Hugh Philp was born in 1783 and died in 1856. In 1819 he was appointed the official clubmaker to the Royal and Ancient Golf Club of St. Andrews. His reputation as an outstanding clubmaker was quickly established, and he became renown for his work during his lifetime.
in 1897, Harper's Weekly published the following comments about Hugh Philp, : "It was Hugh Philp who first departed from these primitive models of the
stone age and began to make golf clubs that looked as though they were
intended for some gentler work than the crushing in of an enemy's skull
or the manufacture of broken flint for road-building. Philp had an eye
for graceful lines and curves, and his slim, elegant models remain
to-day things of beauty, though their usefulness has long since
departed…. The few specimens that sill exist are acknowledged 'old
masters' and are only to be exchanged against much fine gold."
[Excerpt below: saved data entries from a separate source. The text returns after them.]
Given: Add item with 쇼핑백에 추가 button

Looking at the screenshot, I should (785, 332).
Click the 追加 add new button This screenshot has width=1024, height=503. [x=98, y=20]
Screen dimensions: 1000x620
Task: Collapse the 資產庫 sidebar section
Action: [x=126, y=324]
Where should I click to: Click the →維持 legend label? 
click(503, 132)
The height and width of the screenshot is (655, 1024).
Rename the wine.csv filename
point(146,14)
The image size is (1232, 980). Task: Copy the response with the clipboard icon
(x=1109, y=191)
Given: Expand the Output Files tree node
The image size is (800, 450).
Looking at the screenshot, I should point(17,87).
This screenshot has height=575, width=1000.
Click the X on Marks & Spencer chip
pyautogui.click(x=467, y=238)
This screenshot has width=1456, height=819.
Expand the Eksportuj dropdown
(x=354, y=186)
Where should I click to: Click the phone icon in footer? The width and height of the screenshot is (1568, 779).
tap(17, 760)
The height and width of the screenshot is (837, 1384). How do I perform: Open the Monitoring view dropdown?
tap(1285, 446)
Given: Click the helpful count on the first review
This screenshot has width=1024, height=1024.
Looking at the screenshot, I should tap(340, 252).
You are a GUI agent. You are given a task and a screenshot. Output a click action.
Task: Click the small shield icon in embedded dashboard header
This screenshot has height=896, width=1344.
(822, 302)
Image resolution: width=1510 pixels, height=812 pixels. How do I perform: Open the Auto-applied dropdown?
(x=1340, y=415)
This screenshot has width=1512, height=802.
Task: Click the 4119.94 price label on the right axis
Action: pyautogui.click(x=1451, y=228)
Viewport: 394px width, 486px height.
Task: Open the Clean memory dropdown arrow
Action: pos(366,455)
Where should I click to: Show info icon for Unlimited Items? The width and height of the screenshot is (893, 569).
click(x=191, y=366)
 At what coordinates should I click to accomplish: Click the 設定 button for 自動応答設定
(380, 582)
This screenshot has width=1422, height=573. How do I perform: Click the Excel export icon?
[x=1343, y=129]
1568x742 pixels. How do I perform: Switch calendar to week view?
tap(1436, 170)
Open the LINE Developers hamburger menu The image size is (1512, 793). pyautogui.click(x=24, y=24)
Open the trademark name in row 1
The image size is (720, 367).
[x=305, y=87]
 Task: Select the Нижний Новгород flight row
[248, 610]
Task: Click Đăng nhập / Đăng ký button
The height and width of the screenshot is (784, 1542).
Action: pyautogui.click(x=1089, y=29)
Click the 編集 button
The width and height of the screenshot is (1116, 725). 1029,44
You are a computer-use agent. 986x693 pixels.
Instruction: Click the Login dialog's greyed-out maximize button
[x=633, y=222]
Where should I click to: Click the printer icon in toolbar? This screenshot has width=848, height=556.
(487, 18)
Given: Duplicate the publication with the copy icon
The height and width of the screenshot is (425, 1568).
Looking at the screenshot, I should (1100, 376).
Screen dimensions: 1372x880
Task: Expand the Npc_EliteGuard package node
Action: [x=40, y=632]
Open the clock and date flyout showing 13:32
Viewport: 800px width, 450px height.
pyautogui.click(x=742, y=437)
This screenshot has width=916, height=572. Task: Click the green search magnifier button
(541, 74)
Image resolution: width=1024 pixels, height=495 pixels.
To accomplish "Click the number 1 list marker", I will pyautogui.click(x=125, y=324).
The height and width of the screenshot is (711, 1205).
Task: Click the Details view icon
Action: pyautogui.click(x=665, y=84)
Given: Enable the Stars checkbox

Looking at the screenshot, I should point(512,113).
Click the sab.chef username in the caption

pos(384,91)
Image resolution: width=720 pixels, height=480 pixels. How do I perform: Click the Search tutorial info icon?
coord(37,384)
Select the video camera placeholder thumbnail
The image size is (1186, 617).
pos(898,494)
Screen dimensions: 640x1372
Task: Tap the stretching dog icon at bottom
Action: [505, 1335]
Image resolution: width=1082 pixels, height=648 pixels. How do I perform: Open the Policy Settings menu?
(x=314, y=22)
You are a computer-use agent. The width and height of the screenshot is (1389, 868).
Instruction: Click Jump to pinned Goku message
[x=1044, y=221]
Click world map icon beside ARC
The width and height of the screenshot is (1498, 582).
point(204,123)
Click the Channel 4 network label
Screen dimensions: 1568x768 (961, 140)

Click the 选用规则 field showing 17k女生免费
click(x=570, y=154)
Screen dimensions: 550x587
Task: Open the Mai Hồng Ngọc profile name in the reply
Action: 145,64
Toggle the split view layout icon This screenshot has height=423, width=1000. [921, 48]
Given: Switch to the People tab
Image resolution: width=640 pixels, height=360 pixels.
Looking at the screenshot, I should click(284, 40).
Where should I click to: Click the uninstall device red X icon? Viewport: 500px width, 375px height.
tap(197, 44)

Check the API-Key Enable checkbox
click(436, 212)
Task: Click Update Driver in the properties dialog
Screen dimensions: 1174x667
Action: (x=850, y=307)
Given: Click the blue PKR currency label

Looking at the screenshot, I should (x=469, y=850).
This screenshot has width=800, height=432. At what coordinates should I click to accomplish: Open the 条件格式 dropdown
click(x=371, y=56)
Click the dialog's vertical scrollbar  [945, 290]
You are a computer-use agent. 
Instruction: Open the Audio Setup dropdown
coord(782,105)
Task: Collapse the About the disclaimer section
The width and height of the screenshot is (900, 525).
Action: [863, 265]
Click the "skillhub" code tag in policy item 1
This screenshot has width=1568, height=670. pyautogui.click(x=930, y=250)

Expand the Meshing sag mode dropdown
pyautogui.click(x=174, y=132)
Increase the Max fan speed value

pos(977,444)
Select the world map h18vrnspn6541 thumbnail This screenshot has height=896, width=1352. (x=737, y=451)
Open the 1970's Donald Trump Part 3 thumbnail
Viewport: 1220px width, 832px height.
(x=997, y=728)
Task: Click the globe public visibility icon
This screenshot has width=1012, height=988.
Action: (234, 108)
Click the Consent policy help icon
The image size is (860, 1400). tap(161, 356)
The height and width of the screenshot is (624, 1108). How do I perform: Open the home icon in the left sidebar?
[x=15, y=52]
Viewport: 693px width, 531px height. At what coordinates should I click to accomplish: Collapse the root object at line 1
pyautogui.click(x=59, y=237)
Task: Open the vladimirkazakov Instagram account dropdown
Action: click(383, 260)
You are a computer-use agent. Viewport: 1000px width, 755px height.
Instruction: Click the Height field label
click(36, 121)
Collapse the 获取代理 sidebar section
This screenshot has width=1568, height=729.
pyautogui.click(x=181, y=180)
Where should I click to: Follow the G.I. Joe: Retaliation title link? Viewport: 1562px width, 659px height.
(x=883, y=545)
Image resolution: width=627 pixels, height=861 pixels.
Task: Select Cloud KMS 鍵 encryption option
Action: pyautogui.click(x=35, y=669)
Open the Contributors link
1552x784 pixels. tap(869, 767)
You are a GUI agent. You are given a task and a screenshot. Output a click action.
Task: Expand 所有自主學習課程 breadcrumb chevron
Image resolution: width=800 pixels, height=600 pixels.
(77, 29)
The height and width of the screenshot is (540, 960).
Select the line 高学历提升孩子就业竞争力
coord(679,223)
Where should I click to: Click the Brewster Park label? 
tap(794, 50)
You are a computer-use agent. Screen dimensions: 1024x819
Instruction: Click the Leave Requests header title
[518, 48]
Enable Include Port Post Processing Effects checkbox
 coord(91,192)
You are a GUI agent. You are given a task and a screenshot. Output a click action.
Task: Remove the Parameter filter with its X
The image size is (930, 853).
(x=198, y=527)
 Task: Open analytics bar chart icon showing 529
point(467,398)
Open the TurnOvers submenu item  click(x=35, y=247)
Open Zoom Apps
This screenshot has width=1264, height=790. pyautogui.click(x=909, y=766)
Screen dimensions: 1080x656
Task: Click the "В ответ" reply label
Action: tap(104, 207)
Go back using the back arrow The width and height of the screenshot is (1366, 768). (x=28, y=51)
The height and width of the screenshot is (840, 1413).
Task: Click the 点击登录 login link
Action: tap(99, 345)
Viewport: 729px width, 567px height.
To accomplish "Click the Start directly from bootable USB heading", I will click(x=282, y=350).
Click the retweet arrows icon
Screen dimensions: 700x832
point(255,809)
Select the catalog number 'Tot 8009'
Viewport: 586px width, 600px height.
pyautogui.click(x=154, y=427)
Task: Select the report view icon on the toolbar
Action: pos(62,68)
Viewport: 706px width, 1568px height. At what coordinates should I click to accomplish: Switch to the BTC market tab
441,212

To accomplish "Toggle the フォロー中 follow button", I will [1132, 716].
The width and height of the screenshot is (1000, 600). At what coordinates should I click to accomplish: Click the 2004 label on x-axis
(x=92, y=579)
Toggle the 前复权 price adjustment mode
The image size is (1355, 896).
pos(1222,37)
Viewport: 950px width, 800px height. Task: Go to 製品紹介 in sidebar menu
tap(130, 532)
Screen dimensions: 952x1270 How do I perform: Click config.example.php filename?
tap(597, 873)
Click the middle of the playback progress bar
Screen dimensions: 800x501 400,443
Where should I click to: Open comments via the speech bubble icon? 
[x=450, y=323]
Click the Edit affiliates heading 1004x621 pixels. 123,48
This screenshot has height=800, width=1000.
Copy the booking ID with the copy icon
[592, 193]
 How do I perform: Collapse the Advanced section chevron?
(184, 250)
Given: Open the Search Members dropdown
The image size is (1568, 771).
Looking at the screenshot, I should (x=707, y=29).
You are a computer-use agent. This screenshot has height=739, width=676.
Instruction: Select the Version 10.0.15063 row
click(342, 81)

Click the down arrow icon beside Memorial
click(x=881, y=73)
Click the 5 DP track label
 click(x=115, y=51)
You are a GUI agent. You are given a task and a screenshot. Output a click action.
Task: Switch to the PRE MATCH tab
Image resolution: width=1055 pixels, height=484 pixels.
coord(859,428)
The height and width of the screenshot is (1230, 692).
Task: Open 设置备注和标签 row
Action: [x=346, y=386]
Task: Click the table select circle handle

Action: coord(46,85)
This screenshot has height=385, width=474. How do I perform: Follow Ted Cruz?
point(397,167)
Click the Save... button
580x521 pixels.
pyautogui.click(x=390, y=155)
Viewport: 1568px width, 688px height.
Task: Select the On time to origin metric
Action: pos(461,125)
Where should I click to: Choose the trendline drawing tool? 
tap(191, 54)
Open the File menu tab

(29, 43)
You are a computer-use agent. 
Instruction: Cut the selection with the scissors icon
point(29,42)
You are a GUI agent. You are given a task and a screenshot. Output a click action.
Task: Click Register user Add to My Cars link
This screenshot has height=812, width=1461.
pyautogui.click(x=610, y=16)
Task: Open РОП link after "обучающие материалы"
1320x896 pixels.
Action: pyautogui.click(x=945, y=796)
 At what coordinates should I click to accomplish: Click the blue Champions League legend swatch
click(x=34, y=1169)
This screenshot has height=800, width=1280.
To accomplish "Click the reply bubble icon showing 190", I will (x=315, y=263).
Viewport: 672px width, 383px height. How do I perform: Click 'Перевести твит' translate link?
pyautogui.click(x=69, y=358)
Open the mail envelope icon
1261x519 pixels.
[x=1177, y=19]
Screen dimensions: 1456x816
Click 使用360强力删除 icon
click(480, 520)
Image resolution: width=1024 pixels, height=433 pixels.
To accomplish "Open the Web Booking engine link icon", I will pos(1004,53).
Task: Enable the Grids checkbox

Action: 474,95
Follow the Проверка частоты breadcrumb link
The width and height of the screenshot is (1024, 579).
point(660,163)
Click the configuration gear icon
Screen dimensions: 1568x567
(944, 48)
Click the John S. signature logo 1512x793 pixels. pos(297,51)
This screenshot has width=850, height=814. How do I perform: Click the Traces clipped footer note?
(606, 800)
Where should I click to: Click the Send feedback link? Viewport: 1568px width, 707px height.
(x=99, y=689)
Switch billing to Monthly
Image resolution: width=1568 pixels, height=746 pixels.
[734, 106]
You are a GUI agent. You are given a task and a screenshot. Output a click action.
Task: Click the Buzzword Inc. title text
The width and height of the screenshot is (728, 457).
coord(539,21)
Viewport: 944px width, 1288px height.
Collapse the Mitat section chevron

—(Harper's Weekly, October, 2, 1897)
Decades after his death, Golf Illustrated acknowledged Philp's continuing reputation as the finest clubmaker the game had ever seen: "The Prince of putter makers, by common consent, was Hugh Philp, who
flourished at St. Andrews more than 50 years ago. This genius made such
beautiful and perfect wooden putters that he has come to be regarded as
the Amati or Stradivarious of Golf, and a genuine 'Philp' to-day is
worth untold gold. The long narrow faces of these clubs and their
perfect balance are well known to connoisseurs."
—(Golf Illustrated, Oct. 6, 1900)
Today, Philp clubs remain highly sought after, and his putters still command "much fine gold"! The genuine Philp putter offered here is a wonderful example, entirely original top to bottom. The 36 1/4" hickory shaft, sheepskin grip, whipping, lead, horn, pegs, name stamp, and finish, are all original. The head itself, which measures 2 1/16" wide, 1" deep, and 5 1/2" long, has a most attractive shape.
The club is not without flaw, however. There is small crack on the sole the extends out from under the lead. The crack was likely created when the molton lead was poured into the cavity. There is also some light weathering or wear to the wood along the top line of the face. This would have occurred during the course of being used somewhere around 185 years ago. Somebody loved using this club—what a great club to own!